Core Security Mechanisms:
-
OCI Container Isolation - Complete process isolation using:
- PID namespace: Containerized processes cannot see host processes
- Mount namespace: Isolated filesystem, cannot access host files
- Network namespace: Network isolation (configurable)
- User namespace: Rootless containers map to unprivileged user on host
- IPC namespace: No shared memory with host processes
- UTS namespace: Separate hostname
- Cgroup namespace: Isolated cgroup view
-
Rootless by Default - Runs entirely as non-root user, no daemon needed
-
Cgroups v2 - Enforces resource limits:
- CPU time limits
- Memory limits
- Process count limits
- I/O bandwidth control
-
SELinux/AppArmor Integration - Additional security layers where available
All security claims are validated by comprehensive tests in tests/security/test_sandbox_security.py.

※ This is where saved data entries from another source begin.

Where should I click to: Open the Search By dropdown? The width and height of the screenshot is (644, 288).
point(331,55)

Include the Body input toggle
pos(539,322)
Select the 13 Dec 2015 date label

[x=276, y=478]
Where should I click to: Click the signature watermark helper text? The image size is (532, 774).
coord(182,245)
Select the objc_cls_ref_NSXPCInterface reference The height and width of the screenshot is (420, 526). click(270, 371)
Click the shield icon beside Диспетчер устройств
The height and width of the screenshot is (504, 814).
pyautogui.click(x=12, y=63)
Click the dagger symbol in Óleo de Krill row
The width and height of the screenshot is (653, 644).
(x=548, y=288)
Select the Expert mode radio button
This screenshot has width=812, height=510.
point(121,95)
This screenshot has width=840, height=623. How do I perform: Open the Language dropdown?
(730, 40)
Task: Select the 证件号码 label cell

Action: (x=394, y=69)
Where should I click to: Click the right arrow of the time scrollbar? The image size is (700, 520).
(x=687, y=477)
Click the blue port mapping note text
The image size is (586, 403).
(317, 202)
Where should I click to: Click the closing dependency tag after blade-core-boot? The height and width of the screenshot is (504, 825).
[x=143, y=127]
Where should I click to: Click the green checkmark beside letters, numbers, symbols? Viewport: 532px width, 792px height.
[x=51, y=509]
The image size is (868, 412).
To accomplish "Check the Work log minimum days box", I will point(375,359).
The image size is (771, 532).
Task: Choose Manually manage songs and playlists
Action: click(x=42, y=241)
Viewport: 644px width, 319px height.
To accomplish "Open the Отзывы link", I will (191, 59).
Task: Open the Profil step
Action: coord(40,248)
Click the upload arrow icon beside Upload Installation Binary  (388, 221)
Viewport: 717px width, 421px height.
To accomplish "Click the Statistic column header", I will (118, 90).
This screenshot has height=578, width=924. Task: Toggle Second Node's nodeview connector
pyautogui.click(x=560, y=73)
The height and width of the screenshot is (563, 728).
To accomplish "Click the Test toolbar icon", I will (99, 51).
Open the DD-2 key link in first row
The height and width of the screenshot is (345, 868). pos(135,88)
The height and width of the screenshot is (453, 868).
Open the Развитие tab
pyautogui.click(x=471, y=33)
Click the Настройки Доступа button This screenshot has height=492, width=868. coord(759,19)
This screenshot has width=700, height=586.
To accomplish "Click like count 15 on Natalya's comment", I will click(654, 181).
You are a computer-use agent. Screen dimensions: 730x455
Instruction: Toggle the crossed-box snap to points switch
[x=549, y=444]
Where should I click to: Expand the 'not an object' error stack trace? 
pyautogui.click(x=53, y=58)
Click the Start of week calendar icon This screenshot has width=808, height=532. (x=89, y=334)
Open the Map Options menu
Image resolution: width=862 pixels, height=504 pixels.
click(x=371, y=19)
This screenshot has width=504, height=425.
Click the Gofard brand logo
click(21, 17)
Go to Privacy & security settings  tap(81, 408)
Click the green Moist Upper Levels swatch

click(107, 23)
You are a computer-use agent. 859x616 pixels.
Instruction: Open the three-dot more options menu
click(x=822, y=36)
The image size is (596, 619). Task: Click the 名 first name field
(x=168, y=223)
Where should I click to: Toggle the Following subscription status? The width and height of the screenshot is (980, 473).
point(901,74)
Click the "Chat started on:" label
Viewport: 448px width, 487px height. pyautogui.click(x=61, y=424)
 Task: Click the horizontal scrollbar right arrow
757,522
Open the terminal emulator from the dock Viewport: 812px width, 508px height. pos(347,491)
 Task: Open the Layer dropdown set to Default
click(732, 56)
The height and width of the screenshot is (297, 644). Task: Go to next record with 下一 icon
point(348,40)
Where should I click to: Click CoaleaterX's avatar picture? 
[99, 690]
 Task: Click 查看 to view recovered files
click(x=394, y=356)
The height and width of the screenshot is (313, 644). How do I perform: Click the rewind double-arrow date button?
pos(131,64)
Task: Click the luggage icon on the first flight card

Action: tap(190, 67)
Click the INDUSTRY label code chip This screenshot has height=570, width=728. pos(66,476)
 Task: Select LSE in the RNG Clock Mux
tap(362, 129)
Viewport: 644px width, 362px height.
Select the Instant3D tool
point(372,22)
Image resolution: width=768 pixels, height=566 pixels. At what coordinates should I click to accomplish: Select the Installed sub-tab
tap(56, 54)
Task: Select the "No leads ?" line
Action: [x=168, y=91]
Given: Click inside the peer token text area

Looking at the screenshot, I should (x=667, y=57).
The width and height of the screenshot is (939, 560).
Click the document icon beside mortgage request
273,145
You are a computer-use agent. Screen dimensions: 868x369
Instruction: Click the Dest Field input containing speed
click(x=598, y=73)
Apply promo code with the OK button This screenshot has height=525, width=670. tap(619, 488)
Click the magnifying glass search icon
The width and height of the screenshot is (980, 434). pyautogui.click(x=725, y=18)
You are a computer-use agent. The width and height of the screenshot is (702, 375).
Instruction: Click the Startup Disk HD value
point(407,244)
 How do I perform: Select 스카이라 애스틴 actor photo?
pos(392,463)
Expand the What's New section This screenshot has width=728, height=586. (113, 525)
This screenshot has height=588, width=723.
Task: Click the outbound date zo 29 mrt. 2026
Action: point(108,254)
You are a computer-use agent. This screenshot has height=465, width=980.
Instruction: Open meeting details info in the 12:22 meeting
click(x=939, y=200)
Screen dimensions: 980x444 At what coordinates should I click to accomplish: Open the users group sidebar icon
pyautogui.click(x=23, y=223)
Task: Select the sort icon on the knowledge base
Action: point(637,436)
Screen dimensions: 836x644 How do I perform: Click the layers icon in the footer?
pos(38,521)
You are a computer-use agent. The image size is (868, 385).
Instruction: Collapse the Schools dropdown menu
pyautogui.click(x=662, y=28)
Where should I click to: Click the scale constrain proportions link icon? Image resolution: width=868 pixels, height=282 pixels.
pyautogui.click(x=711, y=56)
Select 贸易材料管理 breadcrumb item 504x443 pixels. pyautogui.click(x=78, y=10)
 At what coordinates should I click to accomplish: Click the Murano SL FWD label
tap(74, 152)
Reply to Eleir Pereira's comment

The test suite covers:
- Filesystem Isolation: Verifies host credentials (SSH keys, AWS/GCP credentials) are inaccessible
- Environment Isolation: Ensures host environment variables don't leak into sandbox
- Network Isolation: Confirms network access is blocked by default
- Process Isolation: Validates sandbox cannot see or interact with host processes
- Privilege Isolation: Tests that privilege escalation (root, sudo, chown) is blocked
- Resource Limits: Confirms timeouts and memory limits are enforced
- Syscall Filtering: Verifies dangerous syscalls (ptrace, mount) are blocked
Run security tests:
uv run pytest tests/security/ -vNot a Security Boundary (Same as Docker):
Like all container solutions, Podman provides strong isolation but not a perfect security boundary. Linux namespaces were designed for resource partitioning, not security isolation.